4. Was hat die Erderwärmung mit dem steigenden Meeresspiegel zu tun?

Die Erderwärmung hat zweierlei Auswirkungen auf den steigenden Meeresspiegel. Zum einen führen die wärmeren Sommer und Winter, sowie der frühere Frühlingsbeginn zu einer verstärkten Aufschmelzung von Gletschern und Eispanzern. Diese zunehmende Menge an Schmelzwasser von den Polarregionen lässt den Meeresspiegel ansteigen. Der zweite Grund ist die Wärmeausdehnung, d.h. die natürliche Ausdehnung von wärmer werdendem Wasser, wodurch die Ozeane ein größeres Volumen einnehmen.

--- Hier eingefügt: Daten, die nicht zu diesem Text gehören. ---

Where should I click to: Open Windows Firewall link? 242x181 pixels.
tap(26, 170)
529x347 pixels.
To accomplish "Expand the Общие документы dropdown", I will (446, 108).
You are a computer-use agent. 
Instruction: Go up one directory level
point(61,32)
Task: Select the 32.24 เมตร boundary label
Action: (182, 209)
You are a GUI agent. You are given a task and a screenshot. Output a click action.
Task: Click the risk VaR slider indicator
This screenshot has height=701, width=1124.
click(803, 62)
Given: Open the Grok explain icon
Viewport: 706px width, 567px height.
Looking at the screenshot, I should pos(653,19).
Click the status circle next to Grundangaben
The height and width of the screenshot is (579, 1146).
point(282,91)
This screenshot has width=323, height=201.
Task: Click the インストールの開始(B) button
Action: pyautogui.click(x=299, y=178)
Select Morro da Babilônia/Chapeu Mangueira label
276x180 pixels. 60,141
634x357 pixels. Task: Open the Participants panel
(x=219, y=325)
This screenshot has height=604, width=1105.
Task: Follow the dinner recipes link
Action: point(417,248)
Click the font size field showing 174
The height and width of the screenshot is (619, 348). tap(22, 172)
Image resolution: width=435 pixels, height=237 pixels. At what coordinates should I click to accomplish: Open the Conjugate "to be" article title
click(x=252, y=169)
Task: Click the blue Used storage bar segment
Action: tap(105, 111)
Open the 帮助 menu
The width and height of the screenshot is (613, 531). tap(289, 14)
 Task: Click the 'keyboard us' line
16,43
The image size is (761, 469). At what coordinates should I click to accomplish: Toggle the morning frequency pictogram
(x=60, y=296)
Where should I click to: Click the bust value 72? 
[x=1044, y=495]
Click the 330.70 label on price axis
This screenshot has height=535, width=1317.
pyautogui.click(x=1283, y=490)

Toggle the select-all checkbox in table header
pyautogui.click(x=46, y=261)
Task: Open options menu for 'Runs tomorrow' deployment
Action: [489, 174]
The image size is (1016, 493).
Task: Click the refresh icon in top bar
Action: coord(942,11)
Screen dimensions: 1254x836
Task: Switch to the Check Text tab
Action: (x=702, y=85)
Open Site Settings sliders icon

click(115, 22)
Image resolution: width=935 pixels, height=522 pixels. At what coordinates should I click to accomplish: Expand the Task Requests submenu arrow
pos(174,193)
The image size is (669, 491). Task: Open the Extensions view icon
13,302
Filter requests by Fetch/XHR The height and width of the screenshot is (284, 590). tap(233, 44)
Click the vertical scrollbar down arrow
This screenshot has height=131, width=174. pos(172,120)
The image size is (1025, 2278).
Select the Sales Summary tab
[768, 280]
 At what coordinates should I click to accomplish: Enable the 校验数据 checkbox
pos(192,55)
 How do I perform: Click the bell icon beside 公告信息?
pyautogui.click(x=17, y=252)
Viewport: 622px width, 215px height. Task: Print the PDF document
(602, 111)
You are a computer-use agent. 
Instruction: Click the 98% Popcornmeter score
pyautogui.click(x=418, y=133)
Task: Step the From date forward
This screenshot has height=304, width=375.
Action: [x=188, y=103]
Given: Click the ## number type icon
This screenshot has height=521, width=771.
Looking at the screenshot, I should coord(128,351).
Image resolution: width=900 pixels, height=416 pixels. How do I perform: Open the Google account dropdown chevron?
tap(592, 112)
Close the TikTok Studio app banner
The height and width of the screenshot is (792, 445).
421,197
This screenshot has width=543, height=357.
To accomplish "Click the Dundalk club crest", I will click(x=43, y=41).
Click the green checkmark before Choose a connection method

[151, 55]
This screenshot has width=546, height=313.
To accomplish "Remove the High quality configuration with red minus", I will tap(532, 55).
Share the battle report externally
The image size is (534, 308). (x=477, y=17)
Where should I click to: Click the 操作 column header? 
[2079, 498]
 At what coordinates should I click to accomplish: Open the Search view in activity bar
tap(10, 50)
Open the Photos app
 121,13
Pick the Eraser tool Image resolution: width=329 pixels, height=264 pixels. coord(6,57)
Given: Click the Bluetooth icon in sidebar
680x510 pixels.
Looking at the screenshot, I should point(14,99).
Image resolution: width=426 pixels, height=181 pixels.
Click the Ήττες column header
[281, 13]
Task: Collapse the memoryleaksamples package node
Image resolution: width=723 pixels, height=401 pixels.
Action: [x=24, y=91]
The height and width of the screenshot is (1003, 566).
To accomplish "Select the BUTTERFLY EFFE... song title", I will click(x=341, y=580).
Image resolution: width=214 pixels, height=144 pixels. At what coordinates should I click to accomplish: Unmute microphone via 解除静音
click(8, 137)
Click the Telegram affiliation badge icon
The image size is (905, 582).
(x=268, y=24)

Wissenschaftliche Berechnungen zeigen, dass in den letzten Jahrzehnten mehr Eis geschmolzen als entstanden ist, und ein Großteil der Gebirgsgletscher schmilzt weiterhin. Die Polarregionen sind besonders gefährdet, da die Temperaturen in der Arktis und Antarktis doppelt so schnell steigen wie der globale Durchschnittswert. Das arktische und antarktische Volumen und die Ausdehnung an Meereis schwindet seit Beginn der Aufzeichnung Ender der 1970er Jahre und bereits davor.